Work item
Take the data that follows and return it exactly.

The input
***

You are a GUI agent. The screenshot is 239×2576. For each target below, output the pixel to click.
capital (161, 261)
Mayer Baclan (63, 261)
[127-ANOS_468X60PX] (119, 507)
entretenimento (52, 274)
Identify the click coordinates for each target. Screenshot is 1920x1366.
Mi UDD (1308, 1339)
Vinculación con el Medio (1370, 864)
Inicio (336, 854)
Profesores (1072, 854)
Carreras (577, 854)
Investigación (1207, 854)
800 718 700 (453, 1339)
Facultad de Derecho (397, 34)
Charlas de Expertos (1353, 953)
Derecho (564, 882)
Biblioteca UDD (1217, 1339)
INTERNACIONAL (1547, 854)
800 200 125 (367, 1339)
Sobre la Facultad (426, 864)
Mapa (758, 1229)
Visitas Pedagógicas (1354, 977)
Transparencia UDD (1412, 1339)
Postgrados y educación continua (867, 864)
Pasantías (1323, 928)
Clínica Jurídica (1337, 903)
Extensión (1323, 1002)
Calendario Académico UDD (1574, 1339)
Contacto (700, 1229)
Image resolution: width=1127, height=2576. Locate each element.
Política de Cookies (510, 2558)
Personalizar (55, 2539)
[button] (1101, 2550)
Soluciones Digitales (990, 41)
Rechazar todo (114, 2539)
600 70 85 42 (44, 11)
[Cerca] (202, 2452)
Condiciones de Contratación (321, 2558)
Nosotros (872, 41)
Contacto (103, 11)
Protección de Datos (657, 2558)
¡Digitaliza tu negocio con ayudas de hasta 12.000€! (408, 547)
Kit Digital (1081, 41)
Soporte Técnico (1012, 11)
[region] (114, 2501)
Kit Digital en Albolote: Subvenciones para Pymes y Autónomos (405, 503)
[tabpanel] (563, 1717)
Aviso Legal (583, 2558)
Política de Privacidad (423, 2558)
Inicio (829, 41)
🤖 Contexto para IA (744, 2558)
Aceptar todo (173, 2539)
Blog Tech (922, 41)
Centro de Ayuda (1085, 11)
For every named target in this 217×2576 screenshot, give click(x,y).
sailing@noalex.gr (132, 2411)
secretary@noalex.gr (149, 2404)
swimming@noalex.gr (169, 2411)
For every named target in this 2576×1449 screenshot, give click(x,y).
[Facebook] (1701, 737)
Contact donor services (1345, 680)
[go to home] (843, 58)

***

Worked solution
You are a GUI agent. The screenshot is 239×2576. For each target below, output the pixel to click.
capital (161, 261)
Mayer Baclan (63, 261)
[127-ANOS_468X60PX] (119, 507)
entretenimento (52, 274)
Identify the click coordinates for each target. Screenshot is 1920x1366.
Mi UDD (1308, 1339)
Vinculación con el Medio (1370, 864)
Inicio (336, 854)
Profesores (1072, 854)
Carreras (577, 854)
Investigación (1207, 854)
800 718 700 (453, 1339)
Facultad de Derecho (397, 34)
Charlas de Expertos (1353, 953)
Derecho (564, 882)
Biblioteca UDD (1217, 1339)
INTERNACIONAL (1547, 854)
800 200 125 (367, 1339)
Sobre la Facultad (426, 864)
Mapa (758, 1229)
Visitas Pedagógicas (1354, 977)
Transparencia UDD (1412, 1339)
Postgrados y educación continua (867, 864)
Pasantías (1323, 928)
Clínica Jurídica (1337, 903)
Extensión (1323, 1002)
Calendario Académico UDD (1574, 1339)
Contacto (700, 1229)
Image resolution: width=1127, height=2576. Locate each element.
Política de Cookies (510, 2558)
Personalizar (55, 2539)
[button] (1101, 2550)
Soluciones Digitales (990, 41)
Rechazar todo (114, 2539)
600 70 85 42 (44, 11)
[Cerca] (202, 2452)
Condiciones de Contratación (321, 2558)
Nosotros (872, 41)
Contacto (103, 11)
Protección de Datos (657, 2558)
¡Digitaliza tu negocio con ayudas de hasta 12.000€! (408, 547)
Kit Digital (1081, 41)
Soporte Técnico (1012, 11)
[region] (114, 2501)
Kit Digital en Albolote: Subvenciones para Pymes y Autónomos (405, 503)
[tabpanel] (563, 1717)
Aviso Legal (583, 2558)
Política de Privacidad (423, 2558)
Inicio (829, 41)
🤖 Contexto para IA (744, 2558)
Aceptar todo (173, 2539)
Blog Tech (922, 41)
Centro de Ayuda (1085, 11)
For every named target in this 217×2576 screenshot, give click(x,y).
sailing@noalex.gr (132, 2411)
secretary@noalex.gr (149, 2404)
swimming@noalex.gr (169, 2411)
For every named target in this 2576×1449 screenshot, give click(x,y).
[Facebook] (1701, 737)
Contact donor services (1345, 680)
[go to home] (843, 58)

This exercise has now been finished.